Serves 4     Preparation time 10 minutes, plus soaking the beans     Cooking time 1½ hours

Ingredients:

  • 200g/7oz/1 cup dried cannellini beans
  • ½ tbsp lemon juice
  • 2 tbsp olive oil
  • 1 onion, chopped
  • 2 garlic cloves, crushed
  • 1 celery stick, chopped
  • 4 beetroots, peeled and diced
  • 4 carrots, peeled and diced
  • 1.25l/44fl oz/5 cups gluten-free and dairy-free vegetable Stock, boiling, plus extra if needed
  • 1 handful parsley leaves
  • salt and freshly ground black pepper
  • dairy-free yogurt, to serve (optional)
  • coriander leaves, to serve (optional)
  1. Put the cannellini beans in a large bowl.

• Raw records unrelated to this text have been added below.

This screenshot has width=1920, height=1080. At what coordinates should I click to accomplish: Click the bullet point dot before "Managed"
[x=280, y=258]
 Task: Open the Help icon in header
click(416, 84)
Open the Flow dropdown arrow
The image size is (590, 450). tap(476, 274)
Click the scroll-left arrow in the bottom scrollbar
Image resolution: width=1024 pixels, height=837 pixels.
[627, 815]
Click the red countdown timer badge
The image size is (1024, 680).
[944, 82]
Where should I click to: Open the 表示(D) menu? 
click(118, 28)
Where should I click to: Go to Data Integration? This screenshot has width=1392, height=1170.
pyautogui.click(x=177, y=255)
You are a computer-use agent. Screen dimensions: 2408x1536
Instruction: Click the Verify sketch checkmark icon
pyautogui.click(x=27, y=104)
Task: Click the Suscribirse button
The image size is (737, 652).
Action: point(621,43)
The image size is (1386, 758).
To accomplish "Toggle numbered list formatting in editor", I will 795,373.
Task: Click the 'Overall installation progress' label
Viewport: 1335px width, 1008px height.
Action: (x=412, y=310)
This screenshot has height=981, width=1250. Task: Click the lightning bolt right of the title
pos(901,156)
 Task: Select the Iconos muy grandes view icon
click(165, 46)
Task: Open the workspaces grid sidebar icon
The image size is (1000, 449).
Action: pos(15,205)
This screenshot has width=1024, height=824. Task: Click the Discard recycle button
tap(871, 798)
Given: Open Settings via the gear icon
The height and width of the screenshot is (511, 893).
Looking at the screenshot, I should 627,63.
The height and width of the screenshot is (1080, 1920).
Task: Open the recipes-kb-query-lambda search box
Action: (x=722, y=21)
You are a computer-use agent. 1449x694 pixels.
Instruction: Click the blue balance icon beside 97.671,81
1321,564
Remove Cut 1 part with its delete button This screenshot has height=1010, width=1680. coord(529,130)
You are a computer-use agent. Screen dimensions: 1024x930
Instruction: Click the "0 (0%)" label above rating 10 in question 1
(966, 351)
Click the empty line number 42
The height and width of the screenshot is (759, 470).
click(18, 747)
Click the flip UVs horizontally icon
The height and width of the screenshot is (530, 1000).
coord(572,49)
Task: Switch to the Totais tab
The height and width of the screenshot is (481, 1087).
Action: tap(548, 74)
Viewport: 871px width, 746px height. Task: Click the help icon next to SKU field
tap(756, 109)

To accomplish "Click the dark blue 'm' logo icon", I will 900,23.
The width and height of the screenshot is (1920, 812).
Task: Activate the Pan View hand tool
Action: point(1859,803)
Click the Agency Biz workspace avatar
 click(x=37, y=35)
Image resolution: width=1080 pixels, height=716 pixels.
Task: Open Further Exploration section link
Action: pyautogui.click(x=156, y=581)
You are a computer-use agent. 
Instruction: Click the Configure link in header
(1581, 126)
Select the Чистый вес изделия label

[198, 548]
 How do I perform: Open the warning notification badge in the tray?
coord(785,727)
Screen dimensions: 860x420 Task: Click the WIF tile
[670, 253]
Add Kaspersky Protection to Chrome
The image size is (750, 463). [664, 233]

Add the lemon juice, cover with warm water and leave to soak, covered, for 12 hours or overnight.
  2. Drain and rinse the beans and put in a large saucepan. Cover with 1.2l/40fl oz/4¾ cups water and bring to the boil over a high heat. Boil vigorously for 10 minutes, skimming any scum that rises to the surface, then turn the heat down to low and leave to simmer for 1 hour, until the beans are tender. Drain and leave to one side.
  3. When the beans are nearly cooked, heat the oil in a heavy-based saucepan over a medium heat until hot. Add the onion and fry for 2–3 minutes, stirring occasionally, until starting to turn golden, then stir in the garlic. Add the celery and cook, stirring occasionally, for 2–3 minutes, then add the carrots and beetroot. Pour in the stock and season lightly with salt. Bring to the boil, then turn the heat down to low and simmer, covered, for 15–20 minutes until the carrots and beetroot are soft.
  4. Add the cooked beans and parsley, then blend the soup until smooth and add more salt, to taste, and pepper. Serve hot with a spoonful of yogurt drizzled over and some coriander leaves sprinkled on top, if you like.